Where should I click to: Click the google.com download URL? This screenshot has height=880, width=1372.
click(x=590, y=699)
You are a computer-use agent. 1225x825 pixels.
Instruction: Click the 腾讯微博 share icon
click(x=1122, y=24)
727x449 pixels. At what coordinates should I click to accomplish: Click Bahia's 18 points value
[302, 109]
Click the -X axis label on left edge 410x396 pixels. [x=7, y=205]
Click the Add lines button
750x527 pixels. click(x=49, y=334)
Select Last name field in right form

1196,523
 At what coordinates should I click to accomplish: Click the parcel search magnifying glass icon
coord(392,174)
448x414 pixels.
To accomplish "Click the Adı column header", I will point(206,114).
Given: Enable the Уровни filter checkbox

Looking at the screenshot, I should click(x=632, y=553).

What needs to be done
Set out exactly the run of lines that begins at the line holding "Click the Add lines button" and ends at the last line of the data.

Exercise solution
Click the Add lines button
750x527 pixels. click(x=49, y=334)
Select Last name field in right form

1196,523
 At what coordinates should I click to accomplish: Click the parcel search magnifying glass icon
coord(392,174)
448x414 pixels.
To accomplish "Click the Adı column header", I will point(206,114).
Given: Enable the Уровни filter checkbox

Looking at the screenshot, I should click(x=632, y=553).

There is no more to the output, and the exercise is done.